That’s a broad question and foreseeably, the question could touch on a number of religious philosophies and ideologies.
That’s why it’s such an important question. And interestingly, the First Amendment isn’t always the law of choice for prisoners who want to fight for their right to religious freedom.
The case before the 6th Circuit here involves a prison inmate who fought for the right to receive "hate-filled white supremacist material" in a Tennessee prison, writes the Associated Press.
Anthony Hayes, a convicted murderer, won his appeal and thus, the right to argue that he has a right to receive the literature at his prison because he claims that the literature is a part of his religion.

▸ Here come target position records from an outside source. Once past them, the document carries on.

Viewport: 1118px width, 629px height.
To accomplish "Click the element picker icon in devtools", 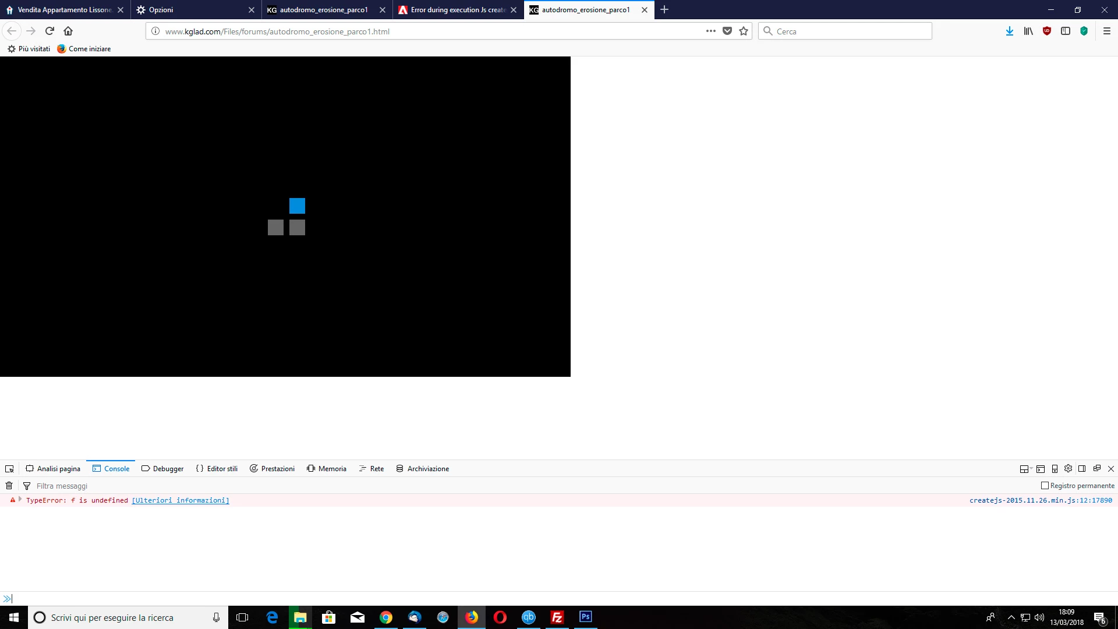I will pyautogui.click(x=9, y=469).
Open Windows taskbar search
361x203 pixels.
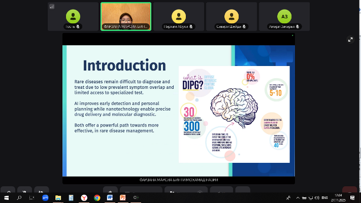[19, 197]
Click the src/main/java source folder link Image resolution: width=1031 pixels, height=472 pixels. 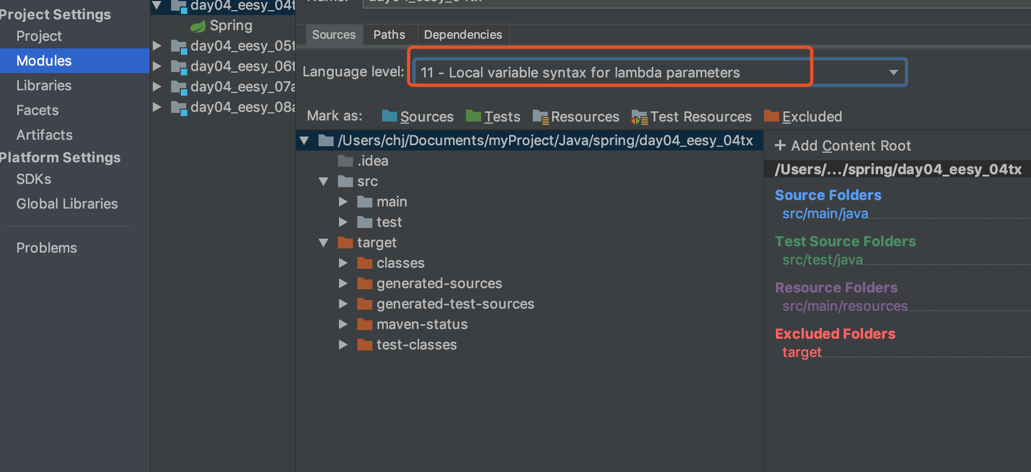click(825, 214)
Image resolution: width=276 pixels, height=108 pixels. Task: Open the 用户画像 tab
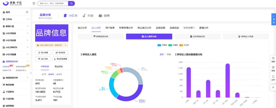click(x=110, y=28)
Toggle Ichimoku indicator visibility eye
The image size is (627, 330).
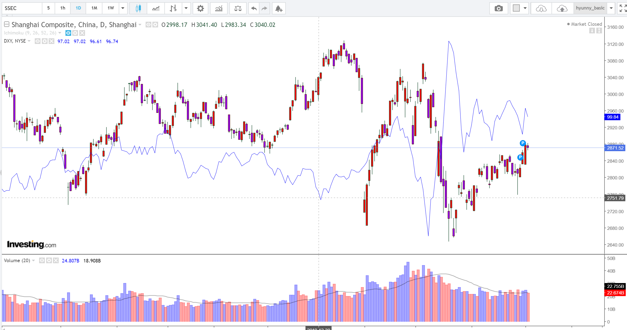(x=68, y=33)
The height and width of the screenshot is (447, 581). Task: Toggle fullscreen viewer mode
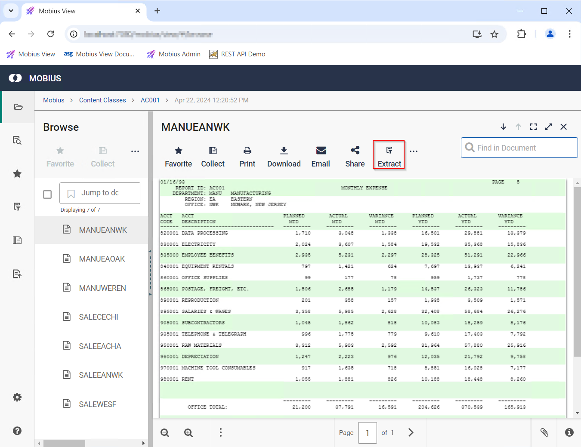[533, 126]
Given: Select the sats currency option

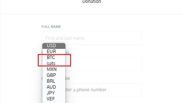Looking at the screenshot, I should pos(54,64).
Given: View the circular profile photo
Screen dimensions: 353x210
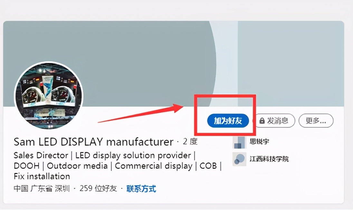Looking at the screenshot, I should (x=49, y=95).
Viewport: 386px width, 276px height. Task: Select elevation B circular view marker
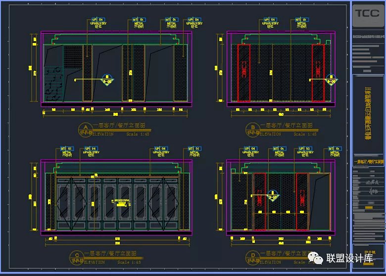coord(254,129)

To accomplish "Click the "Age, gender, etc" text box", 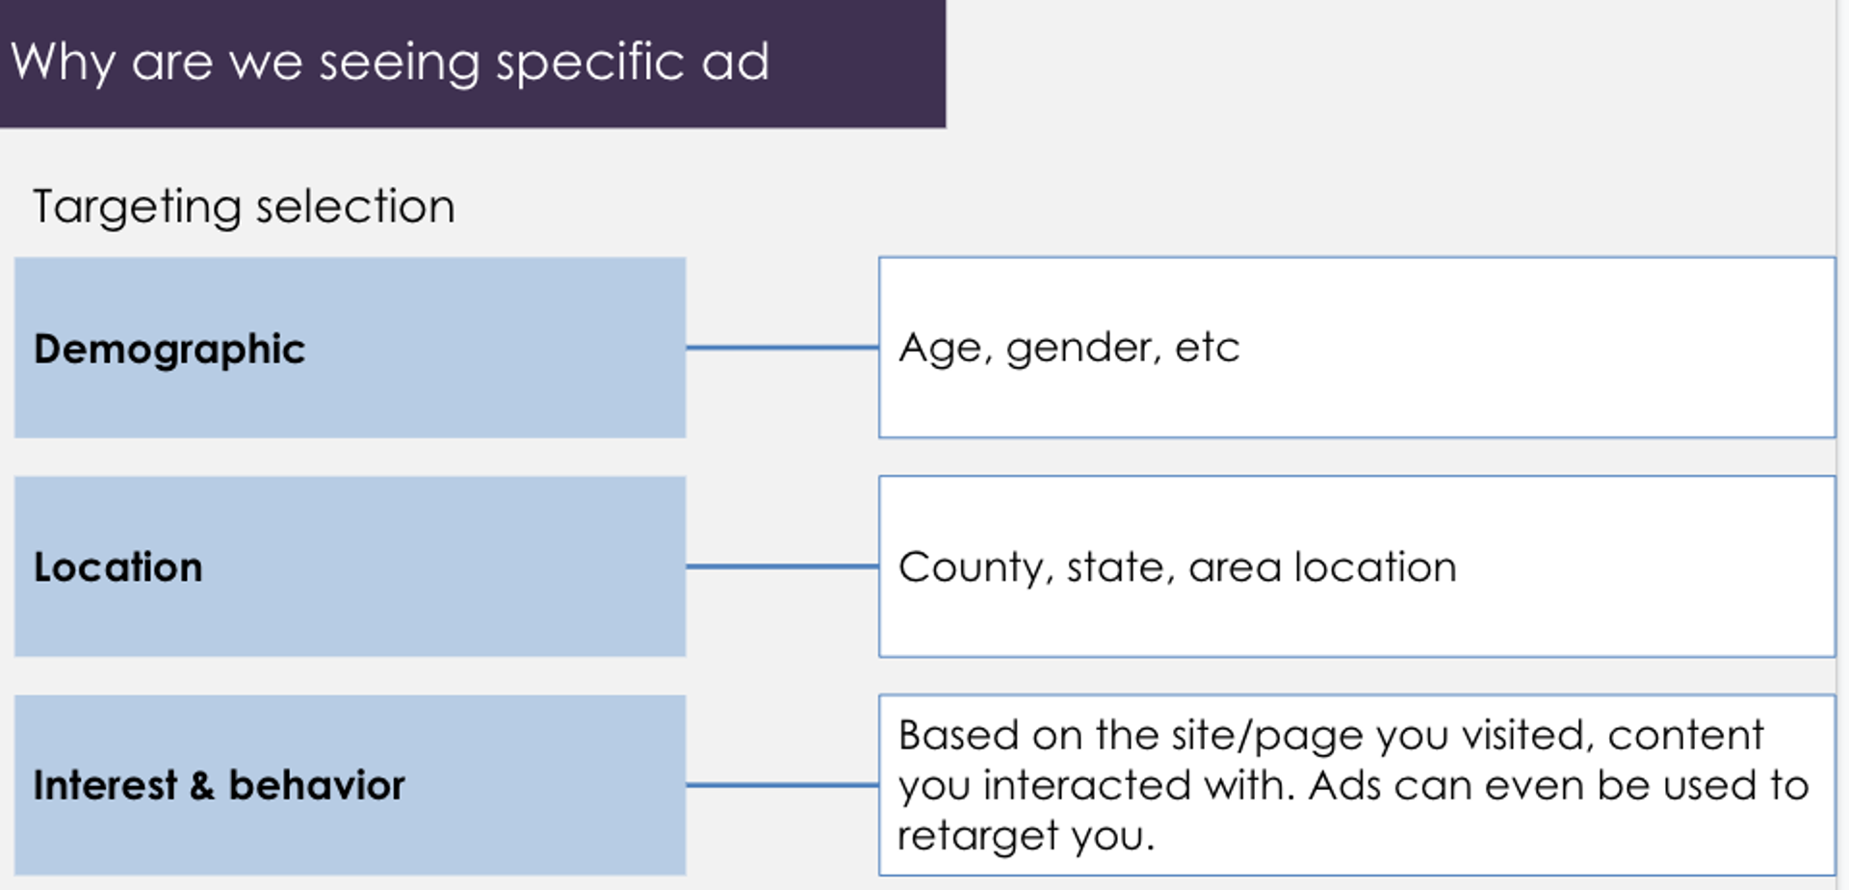I will tap(1357, 348).
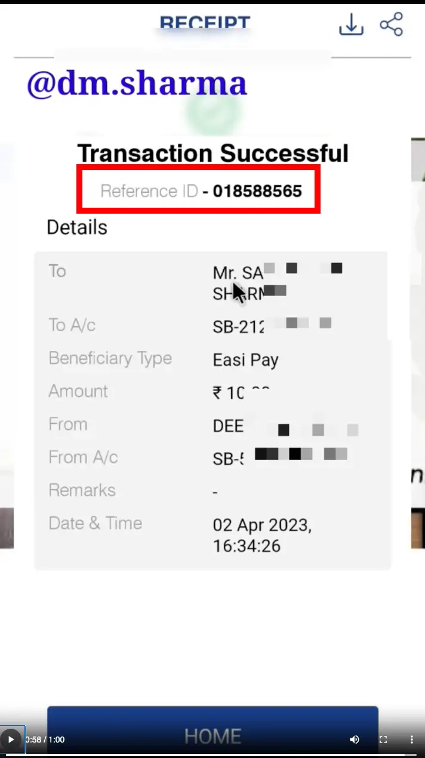Click the @dm.sharma watermark text
Screen dimensions: 425x758
137,84
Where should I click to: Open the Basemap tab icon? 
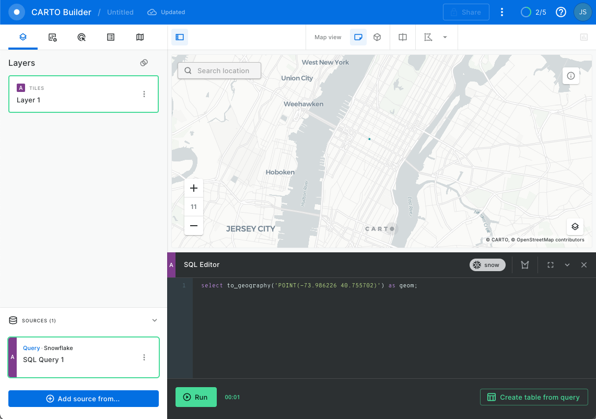coord(140,37)
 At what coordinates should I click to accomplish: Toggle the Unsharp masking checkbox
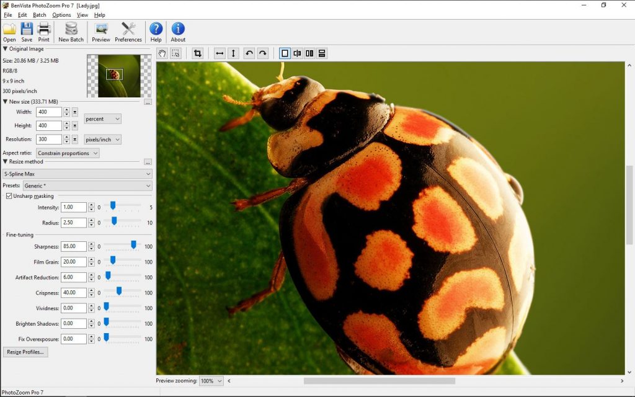point(8,195)
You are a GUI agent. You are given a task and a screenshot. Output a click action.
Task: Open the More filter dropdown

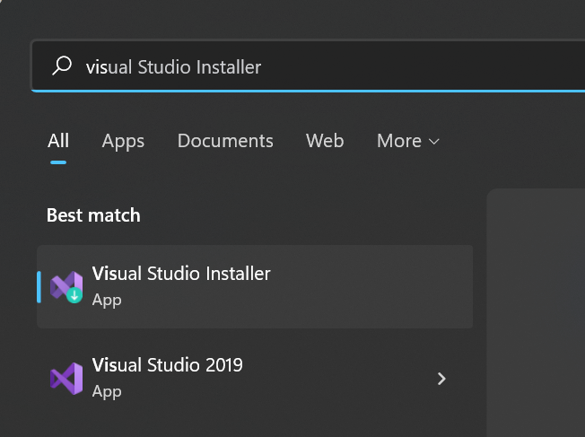pos(408,141)
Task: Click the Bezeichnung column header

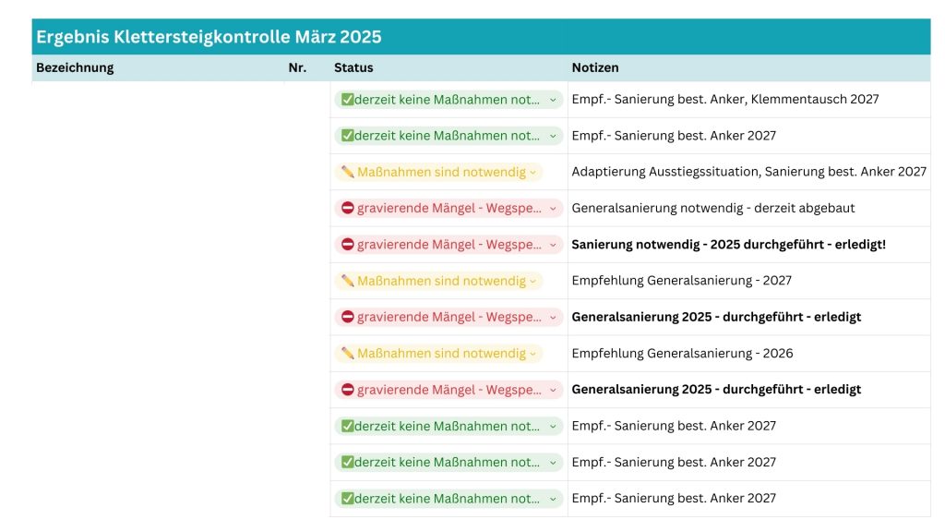Action: [75, 67]
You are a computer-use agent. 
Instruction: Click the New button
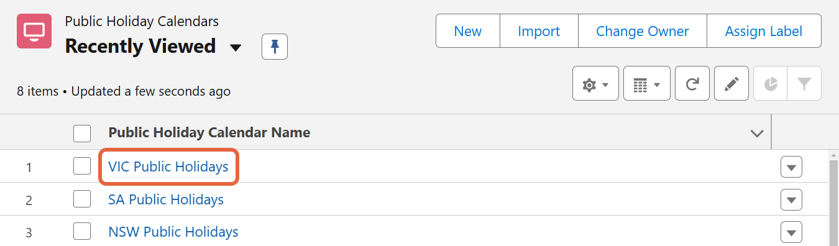(x=468, y=31)
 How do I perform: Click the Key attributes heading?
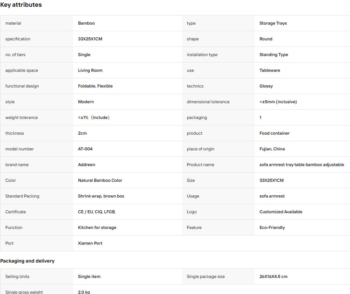(x=21, y=5)
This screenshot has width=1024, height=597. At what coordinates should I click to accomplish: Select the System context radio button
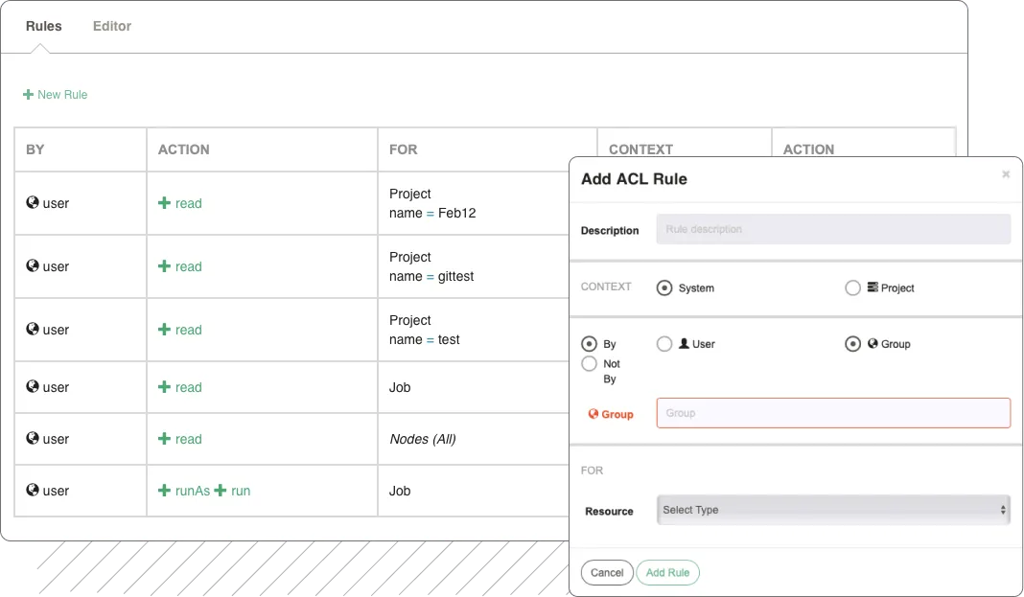664,287
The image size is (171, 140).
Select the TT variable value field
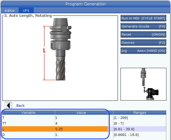coord(81,124)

Hayes has been in Tennessee prison since 1997 and is serving a sentence for first-degree murder, aggravated burglary and two counts of felony escape, reports AP.
His federal lawsuit was filed in Knoxville after officials at Brushy Mountain Correctional Complex failed to allow him access to the literature. The literature, Hayes claimed, was related to his religious affiliation with the Christian Israel Identity, an organization identified by the Southern Poverty Law Center as a racist neo-Nazi movement.
According to Mark Potok of the Southern Poverty Law Center, teachings of this group call for the annihilation of Jews and other groups in order to bring Christ's return. As noted in court documents, the materials rejected by the warden stated that "Jews are mongrelized descendants of Satan through Cain."
Prior to the appeal, a district court had dismissed Hayes' lawsuit against the state of Tennessee and its prison system. The case is now being sent back to the district court by the 6th Circuit Court of Appeals. The 6th Circuit Court writes that the district court failed to respond to Hayes' argument on the violations of the Religious Land Use and Institutionalized Persons Act (RLUIPA).